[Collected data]

Start of Block

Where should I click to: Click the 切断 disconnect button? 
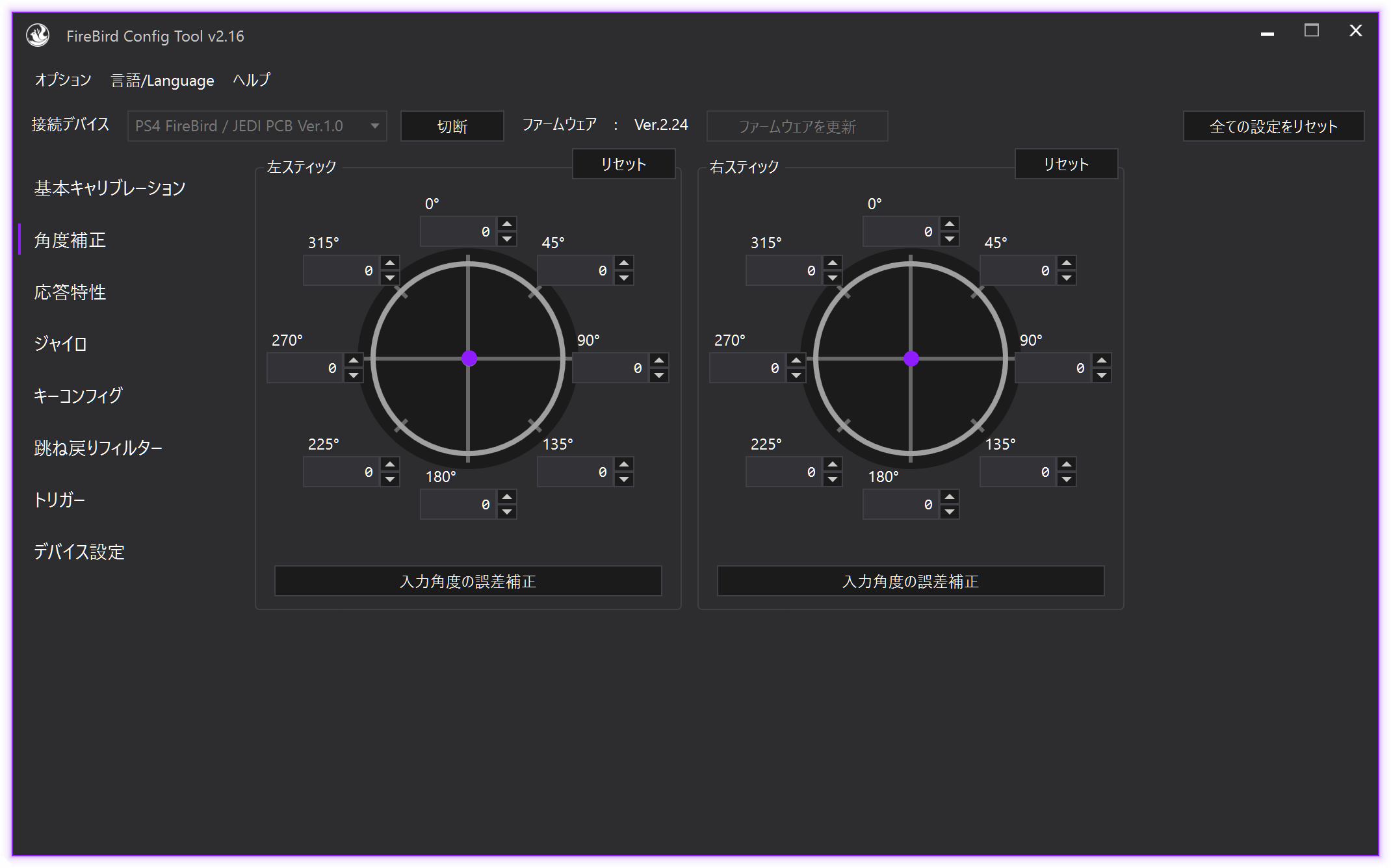(x=452, y=126)
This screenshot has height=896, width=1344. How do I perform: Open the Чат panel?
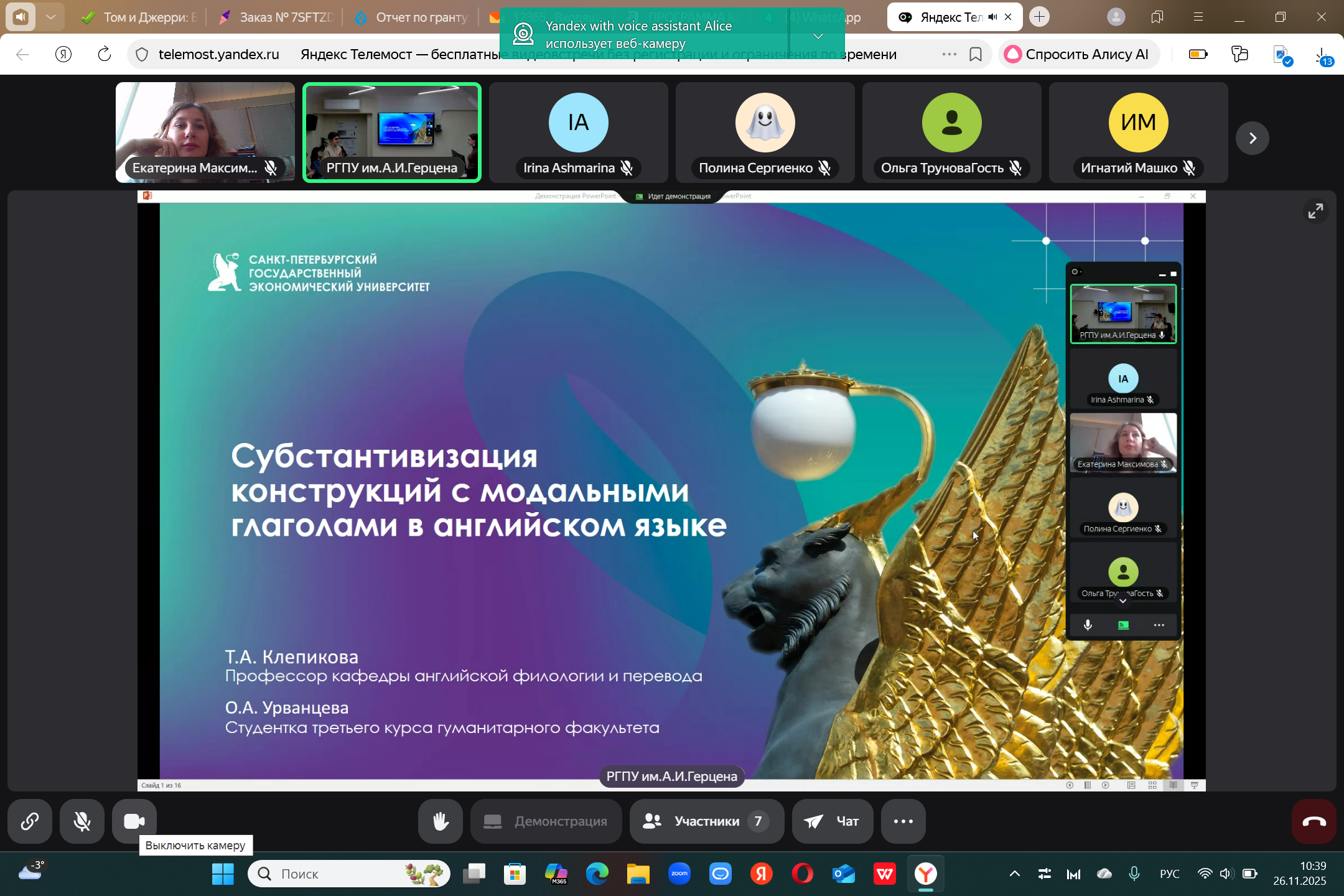click(x=832, y=821)
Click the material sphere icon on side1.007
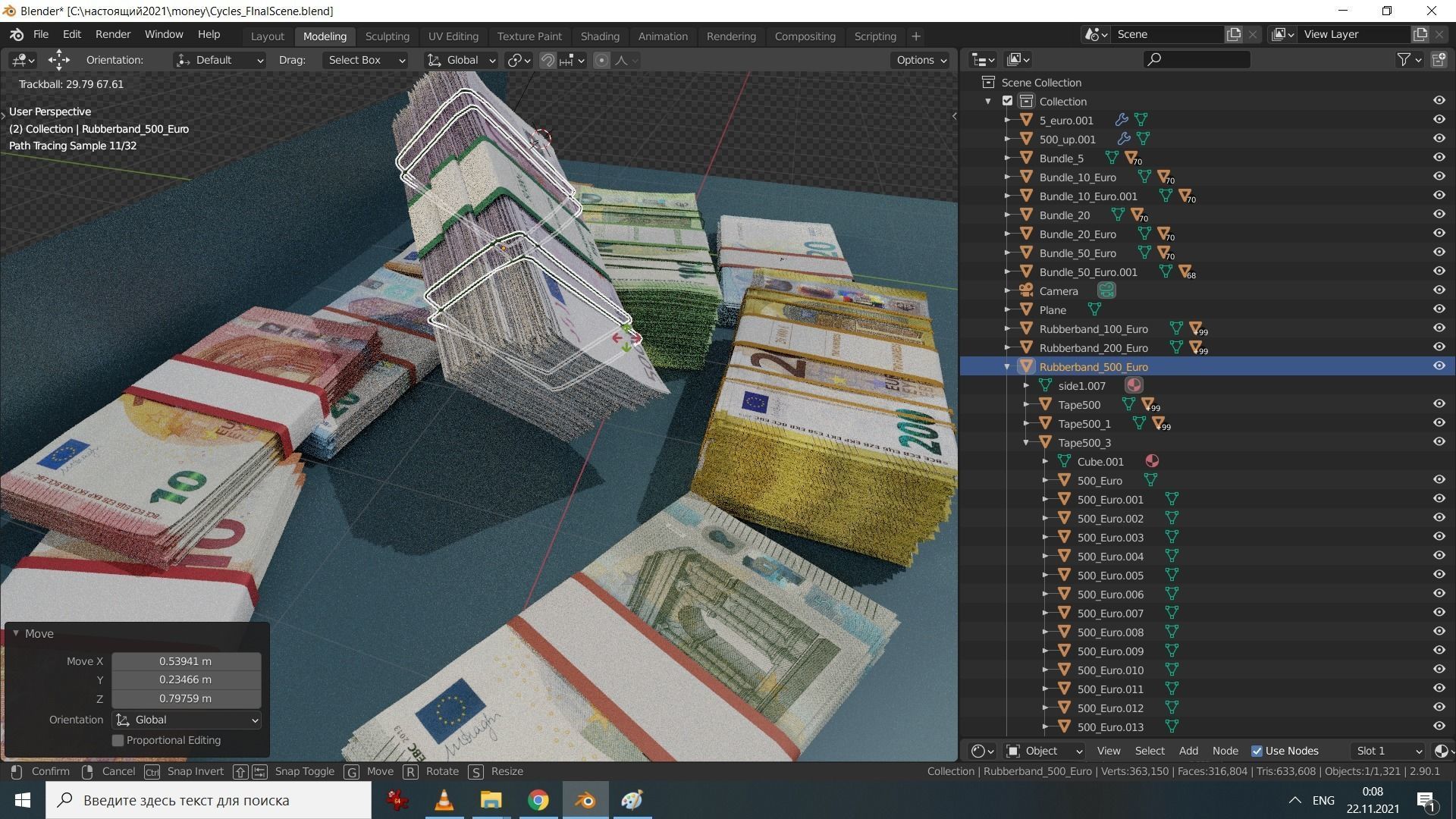This screenshot has height=819, width=1456. pos(1134,385)
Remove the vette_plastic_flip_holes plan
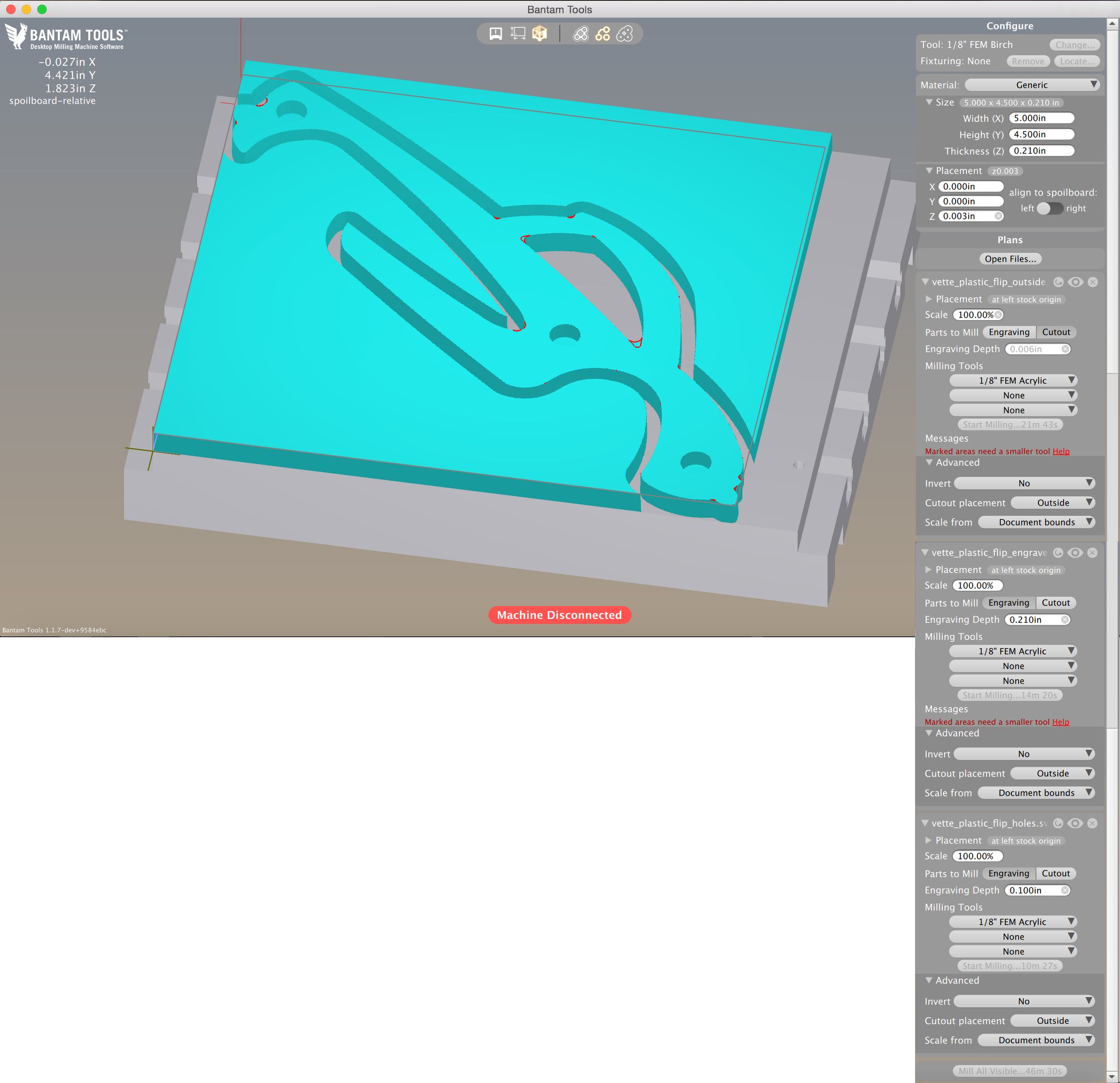The height and width of the screenshot is (1083, 1120). [x=1092, y=823]
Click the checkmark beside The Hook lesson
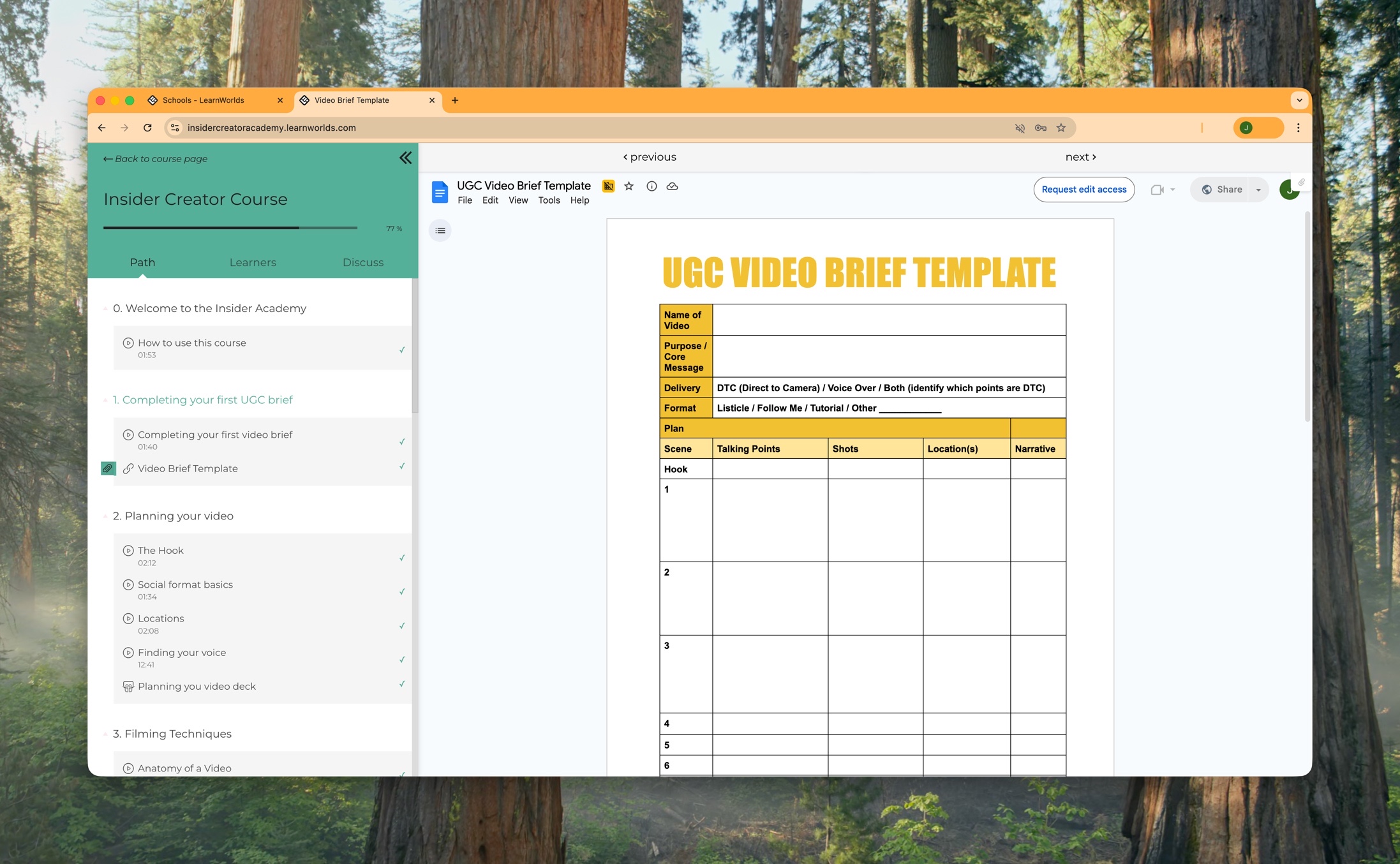The width and height of the screenshot is (1400, 864). point(402,557)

End of Block

Each record above needs to be transcribed word for word, with its pictures omitted.

Where should I click to: Click the 切断 disconnect button? 
(x=452, y=126)
This screenshot has height=896, width=1344. How do I perform: Open the Чат panel?
click(x=832, y=821)
Click the material sphere icon on side1.007
This screenshot has height=819, width=1456. pos(1134,385)
Remove the vette_plastic_flip_holes plan
The height and width of the screenshot is (1083, 1120). [x=1092, y=823]
Click the checkmark beside The Hook lesson
The width and height of the screenshot is (1400, 864). point(402,557)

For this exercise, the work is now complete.